■ **EXTRAIT**:
_ _ _ _

Ainsi, notre vagabond avait une dose de philosophie qui lui avait permis de séjourner dans les milieux les plus corrompus sans devenir assassin ou voleur. Il n’avait subi que des condamnations pour vagabondage. En dernier lieu cependant, mourant de faim, il était entré dans une auberge où il s’était fait servir quelque nourriture qu’il était hors d’état de payer ; encore s’était-il montré raisonnable, n’ayant consommé que pour 1 fr. 50. « A la dernière extrémité, nous dit-il, je préfère encore cela au vol : ce n’est après tout que la filouterie d’alimens, et il y a une nuance. »

_ _ _ _

■ **ITEMS PRÉSENTÉS**:
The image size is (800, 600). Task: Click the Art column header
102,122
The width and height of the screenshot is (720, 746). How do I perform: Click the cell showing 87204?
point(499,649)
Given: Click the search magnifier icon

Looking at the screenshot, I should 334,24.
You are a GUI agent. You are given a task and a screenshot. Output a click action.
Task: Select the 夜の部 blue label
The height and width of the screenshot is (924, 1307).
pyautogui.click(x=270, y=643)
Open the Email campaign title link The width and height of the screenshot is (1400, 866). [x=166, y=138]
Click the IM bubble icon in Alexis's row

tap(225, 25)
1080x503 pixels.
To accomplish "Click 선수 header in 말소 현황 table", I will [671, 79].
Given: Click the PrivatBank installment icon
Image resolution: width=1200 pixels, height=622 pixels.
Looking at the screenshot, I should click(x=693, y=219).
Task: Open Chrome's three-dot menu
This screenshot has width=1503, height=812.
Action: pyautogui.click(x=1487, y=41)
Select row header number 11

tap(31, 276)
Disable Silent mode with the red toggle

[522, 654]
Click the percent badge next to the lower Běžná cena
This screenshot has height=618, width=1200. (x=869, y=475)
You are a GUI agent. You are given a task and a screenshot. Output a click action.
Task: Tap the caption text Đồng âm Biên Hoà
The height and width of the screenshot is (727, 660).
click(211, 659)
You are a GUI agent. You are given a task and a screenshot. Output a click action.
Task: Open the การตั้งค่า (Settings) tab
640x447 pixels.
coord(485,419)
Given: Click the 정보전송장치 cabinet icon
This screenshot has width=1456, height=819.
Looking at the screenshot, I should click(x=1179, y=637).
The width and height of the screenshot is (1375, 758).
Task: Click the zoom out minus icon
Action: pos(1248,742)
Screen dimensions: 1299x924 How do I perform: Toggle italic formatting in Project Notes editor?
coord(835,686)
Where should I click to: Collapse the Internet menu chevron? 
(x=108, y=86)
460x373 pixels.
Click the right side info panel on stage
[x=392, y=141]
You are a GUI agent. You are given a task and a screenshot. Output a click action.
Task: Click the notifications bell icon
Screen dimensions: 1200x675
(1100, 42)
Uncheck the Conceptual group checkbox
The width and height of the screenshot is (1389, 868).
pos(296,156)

_ _ _ _

■ **VOTRE TÂCHE**: Prolongez l'histoire du vagabond à partir de sa dernière phrase. Ces items n'ont rien à voir avec l'extrait.

■ **VOTRE RÉPONSE**:
En somme, cette question du vagabondage est un problème extrêmement grave. Celui qui le résoudra aura bien mérité de la société ; il aura réduit le nombre des voleurs et des assassins ; il aura sauvegardé la propriété et prévenu de nombreux attentats contre la vie humaine ; et il aura enfin tari la source infinie des souffrances souvent imméritées de tant de milliers d’êtres humains promenant, d’un bout à l’autre d’un pays prospère, leurs vêtemens en haillons, leur cœur ulcéré, leur corps meurtri, triste asile d’une pauvre âme sans espoir. Pour nous, dont le but a été surtout de consigner ici une série d’observations prises sur le vif et qui n’avons pas la prétention de résoudre le redoutable problème, nous nous contentons de soumettre à qui de droit l’opinion de notre vagabond philosophe. Y a-t-il vraiment là une indication ? c’est à d’autres que nous d’y regarder de plus près. En tout cas, cette solution elle-même soulèverait une foule d’autres questions qui devraient être débattues avant qu’on l’adoptât et que nous ne nous sommes pas proposé aujourd’hui d’examiner.


E. FOURQUET.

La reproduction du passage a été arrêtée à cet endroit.